Look through the records that follow. Copy every line containing the word "agent".

Data under study:
==========

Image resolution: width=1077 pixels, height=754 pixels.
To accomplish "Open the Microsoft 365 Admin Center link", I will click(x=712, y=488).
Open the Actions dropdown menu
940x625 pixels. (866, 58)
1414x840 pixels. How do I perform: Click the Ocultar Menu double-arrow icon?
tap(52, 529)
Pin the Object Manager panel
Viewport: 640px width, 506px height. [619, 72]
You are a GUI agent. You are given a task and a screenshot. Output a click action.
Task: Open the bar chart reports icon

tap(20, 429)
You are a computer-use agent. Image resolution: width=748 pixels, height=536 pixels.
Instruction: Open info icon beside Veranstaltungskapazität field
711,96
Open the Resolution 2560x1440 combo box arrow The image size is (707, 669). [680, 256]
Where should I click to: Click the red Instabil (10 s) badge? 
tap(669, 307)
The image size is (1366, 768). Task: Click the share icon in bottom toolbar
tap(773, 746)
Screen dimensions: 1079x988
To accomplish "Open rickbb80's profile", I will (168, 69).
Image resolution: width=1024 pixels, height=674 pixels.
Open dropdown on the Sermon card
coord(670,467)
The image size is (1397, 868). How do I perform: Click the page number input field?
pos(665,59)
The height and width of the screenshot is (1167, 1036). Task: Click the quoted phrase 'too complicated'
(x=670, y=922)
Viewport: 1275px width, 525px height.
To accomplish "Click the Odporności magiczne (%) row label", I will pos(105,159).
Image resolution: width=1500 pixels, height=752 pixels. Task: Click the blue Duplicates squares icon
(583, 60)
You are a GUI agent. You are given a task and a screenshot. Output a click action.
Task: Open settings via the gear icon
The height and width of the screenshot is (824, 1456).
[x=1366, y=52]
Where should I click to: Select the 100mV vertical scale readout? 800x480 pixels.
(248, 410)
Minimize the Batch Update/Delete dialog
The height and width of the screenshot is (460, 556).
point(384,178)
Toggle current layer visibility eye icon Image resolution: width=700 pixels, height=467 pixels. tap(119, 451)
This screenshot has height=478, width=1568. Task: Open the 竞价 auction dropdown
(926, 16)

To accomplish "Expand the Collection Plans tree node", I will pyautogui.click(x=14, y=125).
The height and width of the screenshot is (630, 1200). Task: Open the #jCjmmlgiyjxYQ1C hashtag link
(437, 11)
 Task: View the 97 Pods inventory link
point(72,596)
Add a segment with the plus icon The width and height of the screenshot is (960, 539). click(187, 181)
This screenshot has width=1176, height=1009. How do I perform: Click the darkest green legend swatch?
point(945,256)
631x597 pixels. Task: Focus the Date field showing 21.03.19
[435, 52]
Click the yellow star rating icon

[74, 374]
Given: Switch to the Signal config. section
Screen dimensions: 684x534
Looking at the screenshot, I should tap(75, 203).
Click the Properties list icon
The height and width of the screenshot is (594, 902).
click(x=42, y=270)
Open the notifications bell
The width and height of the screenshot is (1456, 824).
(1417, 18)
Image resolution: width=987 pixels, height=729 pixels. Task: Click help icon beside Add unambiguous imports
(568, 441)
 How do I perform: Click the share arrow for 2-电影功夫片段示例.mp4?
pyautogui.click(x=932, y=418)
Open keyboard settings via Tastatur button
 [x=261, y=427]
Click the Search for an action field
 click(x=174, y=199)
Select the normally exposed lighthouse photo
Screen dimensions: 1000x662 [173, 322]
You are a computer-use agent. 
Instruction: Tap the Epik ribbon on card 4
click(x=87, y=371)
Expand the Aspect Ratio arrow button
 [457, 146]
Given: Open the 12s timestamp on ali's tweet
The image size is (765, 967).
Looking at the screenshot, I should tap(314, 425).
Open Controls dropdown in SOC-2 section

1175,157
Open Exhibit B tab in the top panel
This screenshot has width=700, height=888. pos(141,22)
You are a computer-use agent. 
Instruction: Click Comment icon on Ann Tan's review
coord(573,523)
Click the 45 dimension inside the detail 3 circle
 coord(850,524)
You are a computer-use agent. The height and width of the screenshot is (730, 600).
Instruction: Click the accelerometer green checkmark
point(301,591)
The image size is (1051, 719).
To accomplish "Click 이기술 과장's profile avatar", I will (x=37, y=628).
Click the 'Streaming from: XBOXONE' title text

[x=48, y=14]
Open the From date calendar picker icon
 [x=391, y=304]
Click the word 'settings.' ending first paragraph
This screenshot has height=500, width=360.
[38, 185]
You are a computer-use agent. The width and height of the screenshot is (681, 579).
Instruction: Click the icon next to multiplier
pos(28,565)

==========

Problem solution:
You are a GUI agent. You are given a task and a screenshot. Output a click action.
You are a computer-use agent. Image resolution: width=748 pixels, height=536 pixels.
You are a GUI agent. You are given a task and a screenshot. Output a click action.
You are a computer-use agent. 
You are a computer-use agent. 
You are a computer-use agent. The height and width of the screenshot is (730, 600).
You are a computer-use agent. The width and height of the screenshot is (681, 579).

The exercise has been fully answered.